Şarapta Gövde ve Uzunluk Ne Demektir?

Şarap içerken dilimizde bıraktığı ağırlık hissini tanımlamak yani ölçeklendirmek için şarabın gövdesi ağır, orta ya da hafif şeklinde bahsediliyor. Daha anlaşılır anlatmak için hafif gövdeli şarap daha su gibi orta ve ağır gövdeli şarap içinse daha meyve suyu gibi denilebilir. Şaraplardaki bu gövde değişkenliği tek bir nedene bağlı değil. İçerken tadında algıladığımız alkol, tanen, şeker gibi unsurlar ve dilimizde bıraktığı direkt isimlendiremediğimiz başka etkenler de gövdenin artmasına ya da azalmasına sebep olabiliyor.

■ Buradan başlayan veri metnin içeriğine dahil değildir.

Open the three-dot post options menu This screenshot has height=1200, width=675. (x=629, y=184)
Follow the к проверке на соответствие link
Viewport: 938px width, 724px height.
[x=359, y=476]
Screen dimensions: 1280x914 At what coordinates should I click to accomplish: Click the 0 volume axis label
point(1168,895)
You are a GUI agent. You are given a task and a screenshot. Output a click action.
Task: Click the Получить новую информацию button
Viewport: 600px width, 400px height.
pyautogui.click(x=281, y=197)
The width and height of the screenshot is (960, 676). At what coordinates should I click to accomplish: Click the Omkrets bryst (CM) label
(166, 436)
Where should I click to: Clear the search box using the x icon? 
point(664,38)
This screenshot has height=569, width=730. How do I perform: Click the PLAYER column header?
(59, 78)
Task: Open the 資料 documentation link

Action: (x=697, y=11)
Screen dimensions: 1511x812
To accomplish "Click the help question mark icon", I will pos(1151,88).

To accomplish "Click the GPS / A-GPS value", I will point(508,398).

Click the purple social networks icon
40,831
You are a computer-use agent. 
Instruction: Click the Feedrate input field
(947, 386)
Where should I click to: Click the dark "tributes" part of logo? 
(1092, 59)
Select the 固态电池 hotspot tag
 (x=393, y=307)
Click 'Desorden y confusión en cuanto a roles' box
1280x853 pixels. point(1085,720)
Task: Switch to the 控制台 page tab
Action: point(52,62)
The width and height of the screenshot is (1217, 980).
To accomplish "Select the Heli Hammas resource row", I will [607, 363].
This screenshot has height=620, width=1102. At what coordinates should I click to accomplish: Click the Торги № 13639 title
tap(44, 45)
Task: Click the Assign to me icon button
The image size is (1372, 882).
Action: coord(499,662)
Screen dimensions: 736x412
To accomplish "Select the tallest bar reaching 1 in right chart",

Tahmin edilenin aksine gövde, şarabın kalitesini gösteren bir unsur olarak nitelendirilmiyor. Çünkü gövde daha çok kişisel beğeniye bağlı bir değişken, yani biri için hafif gövdeli şarap daha lezzetli ya da damağına daha uygun bir tada sahip olabileceği gibi başka birisi için ağır gövdeli bir şarapta da aynı özellikler ve beğeniden söz edilebiliyor.

Uzunluk ise, şarap yutulduktan sonra sahip olduğu aromanın/ tadın ağızda ne kadar süre hissedildiğini açıklamak üzere kullanılan bir terim. Şarabın bitişi olarak da bahsediliyor.

Şarapta Ana Bileşenler Nelerdir?

Bir şaraptan, birbirinden çeşitli yüzlerce tat ve aroma alınabilir. Ancak özellikle tadımlarda bu çeşitlilikler arasındaki farkı daha iyi açıklayabilmek adına belli standartlar yani ana bileşenler belirlenip, açıklama sırasında bu bileşenlerden bahsedilir. Bunlar asidite, alkol ve tanendir.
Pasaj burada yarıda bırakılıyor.